Anyway, chatting with a stranger can be difficult, unless you share the same
objective or mission. A passenger is not one of the two.
So
there was this hot mama who came and sat next to me on my way to work. She had
this see through tights that exposed her blemish free yellow yellow things
which forced me to stare at nothing but the thighs. He wide hips were also curvy
and I felt like they were piercing me so much so I was already experiencing
carnal illusions. Her sexy busty cleavage was exposed to reveal two firm,
round, taut and voluptuous twins which is usually rare in most Kenyan ladies.
Her cologne was not only an aphrodisiac you immediately wanted to engage her in
public disgrace in the devil’s dance but also it did complement her flawless
skin.
Since it was in the morning and we were listening to Matatu FM, I could tell
she was also feeling the vibe of Kenya’s women rep, Maina Kageni, because of
his incessant opine when they engage the morning conversation. At some point, she
decided to play Asphalt. And she was driving it in such a manner that she had
to occasionally place her elbow on my uncharacteristically flat chest. That meant
she also adjusted her body in a suggestive manner but the macho in me prevented
my instincts from taking advantage or reprimanding her to behave. Thoughts of
her dressing was enough to tell me she was either in a relationship that was
not satisfactory of either she was single. That she was driving and not playing
the mundane Candy Crush most ladies love made me wanna take her number.

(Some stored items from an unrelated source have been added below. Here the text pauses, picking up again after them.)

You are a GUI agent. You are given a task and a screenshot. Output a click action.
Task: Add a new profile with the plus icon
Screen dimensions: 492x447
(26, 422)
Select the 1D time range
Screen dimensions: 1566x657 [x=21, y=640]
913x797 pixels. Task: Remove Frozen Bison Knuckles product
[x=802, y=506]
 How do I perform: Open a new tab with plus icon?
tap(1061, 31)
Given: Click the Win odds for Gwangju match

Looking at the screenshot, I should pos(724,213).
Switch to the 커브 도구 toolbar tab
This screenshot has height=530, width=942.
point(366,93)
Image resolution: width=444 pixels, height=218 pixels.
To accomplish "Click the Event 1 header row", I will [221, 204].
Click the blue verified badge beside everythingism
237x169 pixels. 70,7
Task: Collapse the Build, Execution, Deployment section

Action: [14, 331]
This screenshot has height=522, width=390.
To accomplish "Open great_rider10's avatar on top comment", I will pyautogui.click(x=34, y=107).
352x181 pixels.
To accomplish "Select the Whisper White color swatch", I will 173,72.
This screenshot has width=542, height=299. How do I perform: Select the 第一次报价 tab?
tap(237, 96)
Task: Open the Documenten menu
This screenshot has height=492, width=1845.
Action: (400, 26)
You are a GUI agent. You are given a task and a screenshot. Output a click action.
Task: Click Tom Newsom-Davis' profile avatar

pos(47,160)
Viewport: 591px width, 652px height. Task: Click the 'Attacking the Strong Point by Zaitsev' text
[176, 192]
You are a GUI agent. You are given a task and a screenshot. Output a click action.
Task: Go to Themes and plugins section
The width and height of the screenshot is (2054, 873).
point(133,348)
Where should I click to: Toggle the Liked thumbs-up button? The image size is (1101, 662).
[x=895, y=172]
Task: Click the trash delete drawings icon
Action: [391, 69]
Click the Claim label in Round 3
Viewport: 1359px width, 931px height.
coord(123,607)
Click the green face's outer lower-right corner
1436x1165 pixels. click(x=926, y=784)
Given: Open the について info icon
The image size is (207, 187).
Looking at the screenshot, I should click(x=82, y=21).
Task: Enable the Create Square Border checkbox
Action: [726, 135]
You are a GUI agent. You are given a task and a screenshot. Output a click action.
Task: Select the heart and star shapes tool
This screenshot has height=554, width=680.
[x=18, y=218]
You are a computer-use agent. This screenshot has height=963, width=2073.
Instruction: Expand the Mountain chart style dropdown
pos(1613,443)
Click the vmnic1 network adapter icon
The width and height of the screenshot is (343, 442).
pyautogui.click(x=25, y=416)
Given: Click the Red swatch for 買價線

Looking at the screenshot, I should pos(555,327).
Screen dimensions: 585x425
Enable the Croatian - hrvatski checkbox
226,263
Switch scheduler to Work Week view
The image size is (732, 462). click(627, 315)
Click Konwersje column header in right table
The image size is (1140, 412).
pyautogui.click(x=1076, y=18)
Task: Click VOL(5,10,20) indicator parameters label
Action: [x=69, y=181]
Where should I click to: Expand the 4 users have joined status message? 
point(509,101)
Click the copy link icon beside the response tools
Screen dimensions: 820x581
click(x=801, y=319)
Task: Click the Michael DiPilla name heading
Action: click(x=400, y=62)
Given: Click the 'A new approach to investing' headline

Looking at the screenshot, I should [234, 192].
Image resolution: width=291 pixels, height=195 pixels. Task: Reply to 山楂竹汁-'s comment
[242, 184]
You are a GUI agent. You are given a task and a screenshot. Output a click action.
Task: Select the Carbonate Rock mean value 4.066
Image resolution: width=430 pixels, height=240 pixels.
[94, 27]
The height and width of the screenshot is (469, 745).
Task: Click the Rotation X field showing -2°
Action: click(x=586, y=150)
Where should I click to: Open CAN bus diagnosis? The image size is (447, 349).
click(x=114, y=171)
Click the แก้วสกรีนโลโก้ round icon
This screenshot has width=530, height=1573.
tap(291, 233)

Haisulu sikuchukua. Pole Musa.
God
knows how I survived the rippling effects of both being held hostage and at the
same time overpowered by the temptations of the flesh. I would have
incoherently spoken to her had she started a conversation at the prime.
Luckily, I remained sane even though my heart was throbbing and I almost
developed goose bumps because she was too fly I almost became timid or chicken
out. Leave alone her seductive thick legs giving me parochial thoughts, he
angelic face was dazzling and worth a future rendezvous. Man, I survived the
ordeal.
Then
there is this socialite whose pictures are usually awash on the internet (she
is yet to break the internet and go mainstream with her whory job). Maybe, she
should go nude by telling her closest male pal leak the nudes then come out
guns blazing or try acting a sex tape like the infamous Kim Kardashian with a
prominent chap. That way, she will have many followers on Facebook because the
carnal desires of men rage sometimes even though they know that it is a whore
they are dealing with. Kind of interesting why a man prefers a call girl at the
expense of many virgins who want someone to break them. Never mind that men
forget the faux pas when their brains sink down south.
The
socialite was tall (above six foot), dark complexioned and very curvy although
she was not well endowed on the derriere because her hips that were well
defined and overshadowed what is not seen. I usually noticed her coming from
exercises because of the way she was draped while javving on my way to work a
number of occasions. She was with a small man in tow, maybe a gym instructor
preparing her for something big. Say wedding.
Being
a very tall chic and residing in this middle class estate, she was easily
visible and standing out. She had long and thick legs, a wry smile, small bust
and luscious lips. A perfect size 8 that sometimes got me thinking. In fact,
she was a walking advert of what she auctions or sells to the next available
bidder if her rapid sending of lascivious pictures to market herself on our
very own Ghafla! platform is anything to go by.